TEXT PASSAGE:
-=-=-=-=-
Sorry about the new thread. Jay3 told me in a message that I should start a new thread. I am new here and just trying to do whats right.I can tell both of you have been on here awhile.I thought I had posted something incorrectly.


----------



## c.hert (Jan 15, 2010)

Now we got the thread and did you read the above posting that I just posted to you in the above box? Do you want me to start a new thread to ask for mailing advice from some pigeon racers or do you want to start a thread if you want to inquire about mailing the pigeon.


----------



## Blubird (Oct 18, 2015)

Thank you so much for all the information! I am so glad I have connected with another pigeon lover. I will try to contact the racing people that you were talking about and I will definitely call my post office tomorrow.


----------



## c.hert (Jan 15, 2010)

That's just wonderful and just stay on this one thread and not start any more about this special need pigeon. This is your thread and it will continue...I will write another thread and ask the racing people on here for procedures on how to mail a pigeon from Michigan to Colorado. They do just fine and get to me within two days for I had them mailed to me before from California....Talk to you soon when your write again on here..


----------



## Jay3 (May 4, 2008)

I wouldn't want to ship a bird through the mail, especially a disabled one. They aren't treated very well, and many have died due to over heating or freezing. They have even lost birds. I know some have had good experience with it, but many have not, and they aren't there to see how they are handled.
I have had birds flown to me on United. They fly in the pet cargo, and don't have to have a person go with them. They also arrive a lot faster. Easier on the bird. Cost about $100.00. Here's a link.

https://www.united.com/web/en-US/content/travel/animals/default.aspx


----------



## c.hert (Jan 15, 2010)

The problem with the flying is you need a person carrier with them so it is under the seat in a regulation cage which I happen to have because I picked up three birds in Arizona by flying both ways and it was a real hassle and not only that I had to pay round trip both ways plus a certain amount for the birds as well as a health certificate. It ran into a lot of money and lots of red tape as well..The best way would be to get a flying container from a bird supply place like Foys and talk to the post office and see what their procedures are in regard to this. This is before winter time and I feel the bird will be just fine if it is mailed from one post office to another main one here in Denver and I will pick up the bird. It is a very much less simple thing to do and I feel the pigeon will be just fine. We will worry but it is special handling delivery plus insurance plus good addresses besides. But Blubird can check into all of this herself and I sent her my e-mail address. Thanks for the link..
-=-=-=-=-
DATA SECTION:
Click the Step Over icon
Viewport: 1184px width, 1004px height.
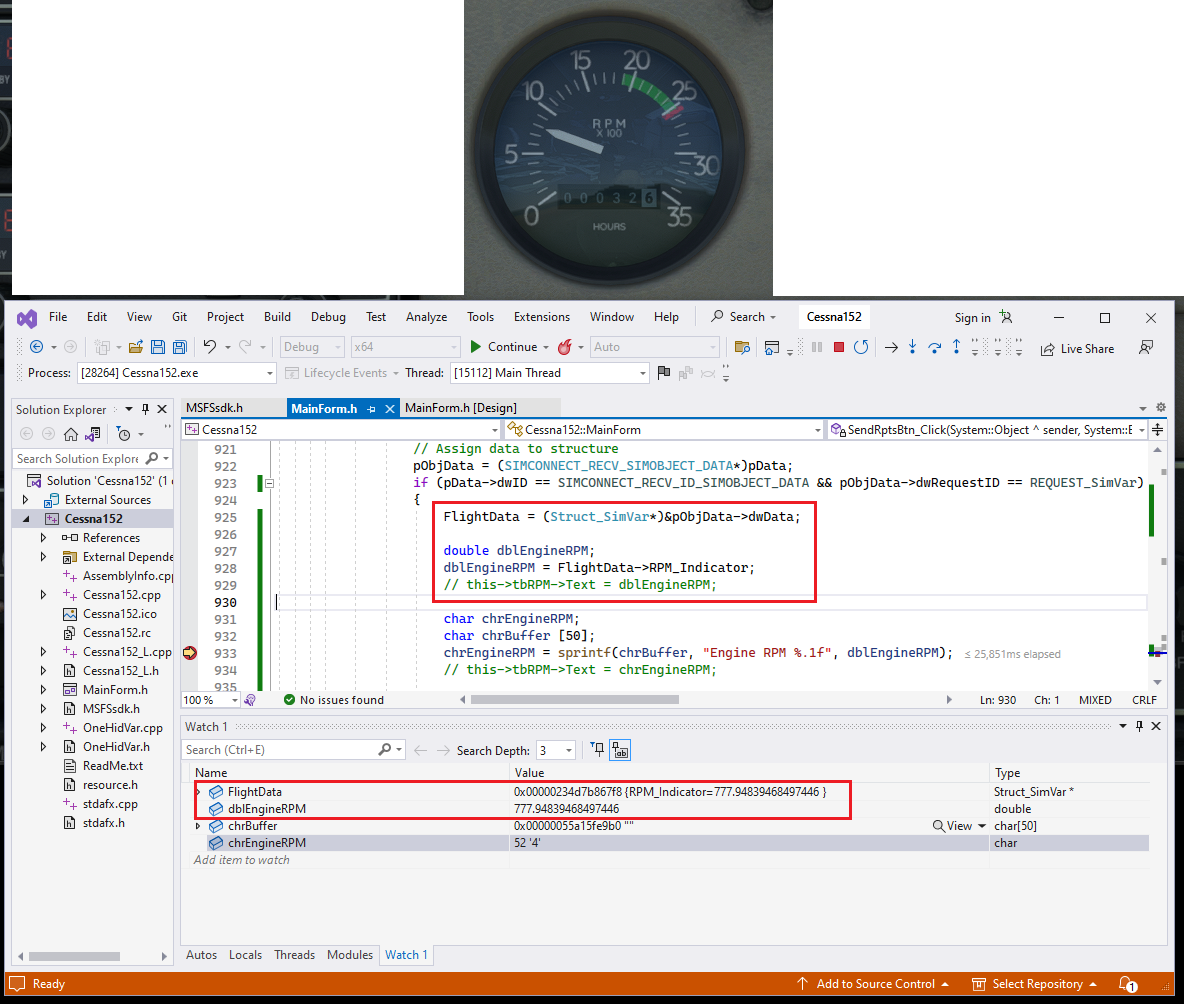934,347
-=-=-=-=-
WHAT TO DO:
1. From the forum thread on shipping a pigeon, repeat the passage starting at "I wouldn't want" and ending at "Here's a link.".
2. Translate this sentence from the pigeon-shipping thread into Spanish: "They fly in the pet cargo, and don't have to have a person go with them."

SET OF ANSWERS:
1.
I wouldn't want to ship a bird through the mail, especially a disabled one. They aren't treated very well, and many have died due to over heating or freezing. They have even lost birds. I know some have had good experience with it, but many have not, and they aren't there to see how they are handled.
I have had birds flown to me on United. They fly in the pet cargo, and don't have to have a person go with them. They also arrive a lot faster. Easier on the bird. Cost about $100.00. Here's a link.

2. Vuelan en la bodega de carga para mascotas y no necesitan que una persona los acompañe.